Try it>
What follows is a set of entries. Repeat them exactly, but not their pictures.

--- Input material Enclosed Below ---

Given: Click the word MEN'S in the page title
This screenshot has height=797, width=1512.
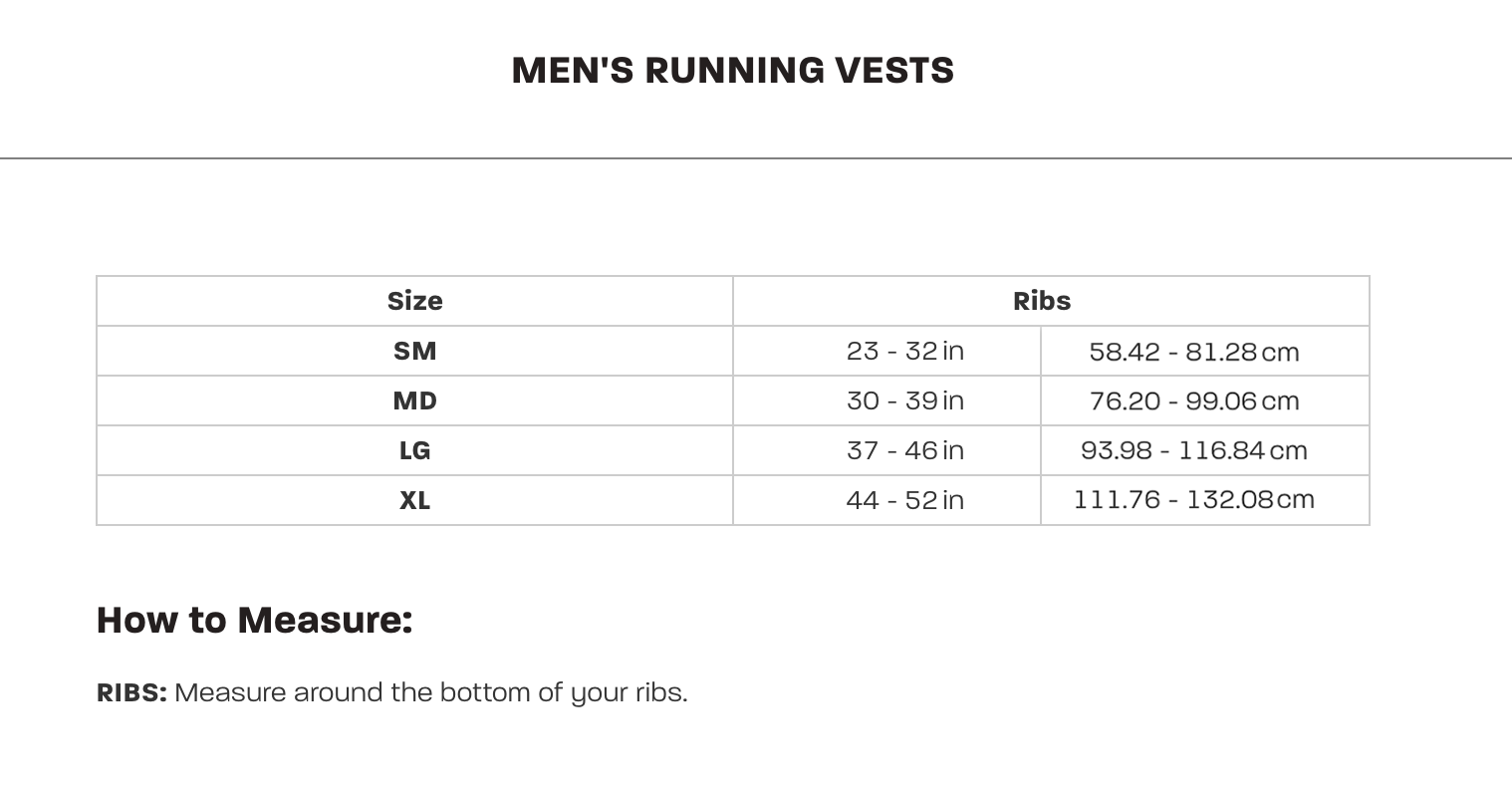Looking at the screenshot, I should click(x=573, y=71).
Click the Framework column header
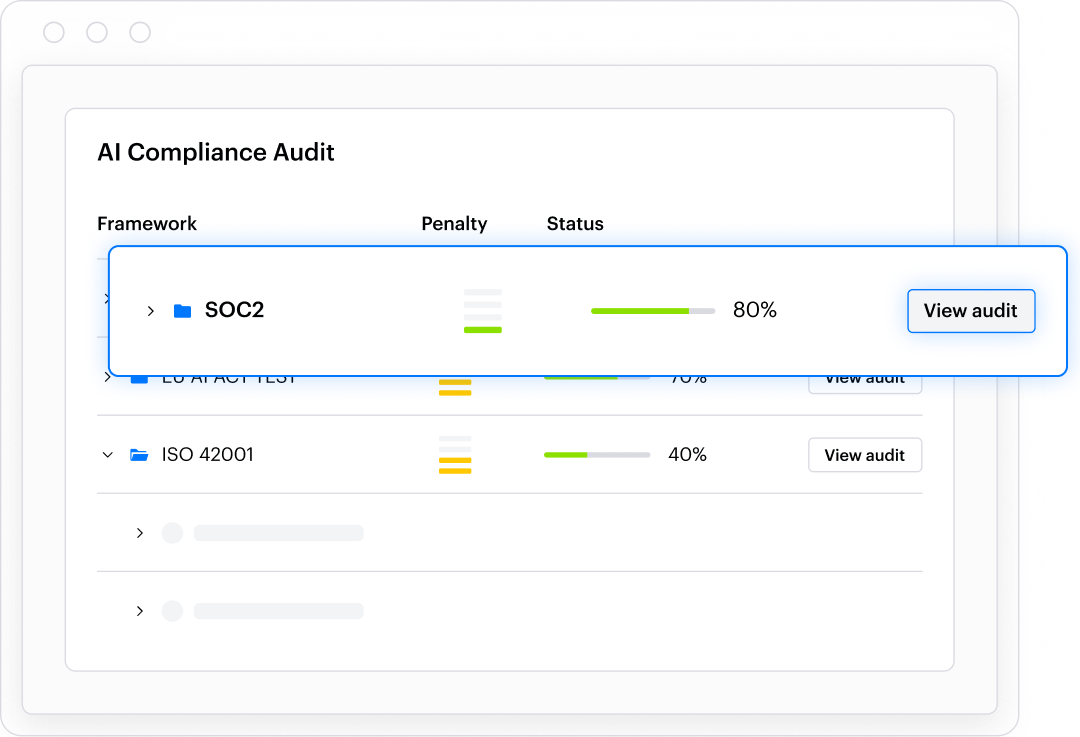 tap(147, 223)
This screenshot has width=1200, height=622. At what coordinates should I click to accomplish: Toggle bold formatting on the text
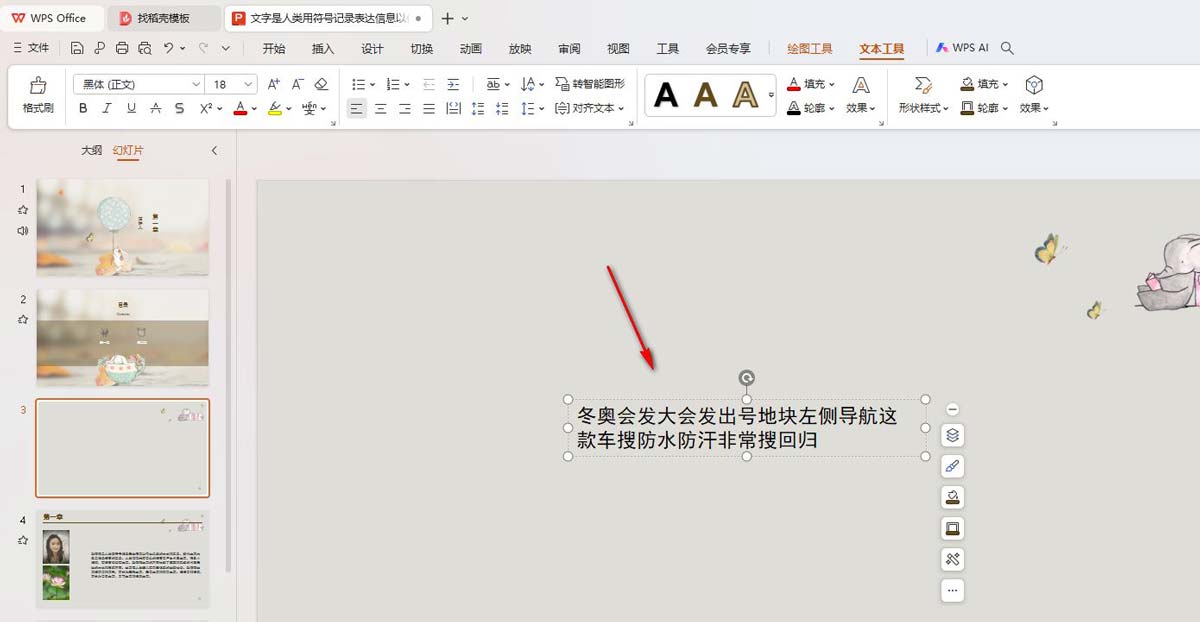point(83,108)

--- End of Enclosed Input material ---

Response to the exercise>
Given: Click the word MEN'S in the page title
This screenshot has height=797, width=1512.
Looking at the screenshot, I should click(x=573, y=71).
Click the Framework column header
 tap(147, 223)
This screenshot has width=1200, height=622. At what coordinates should I click to accomplish: Toggle bold formatting on the text
point(83,108)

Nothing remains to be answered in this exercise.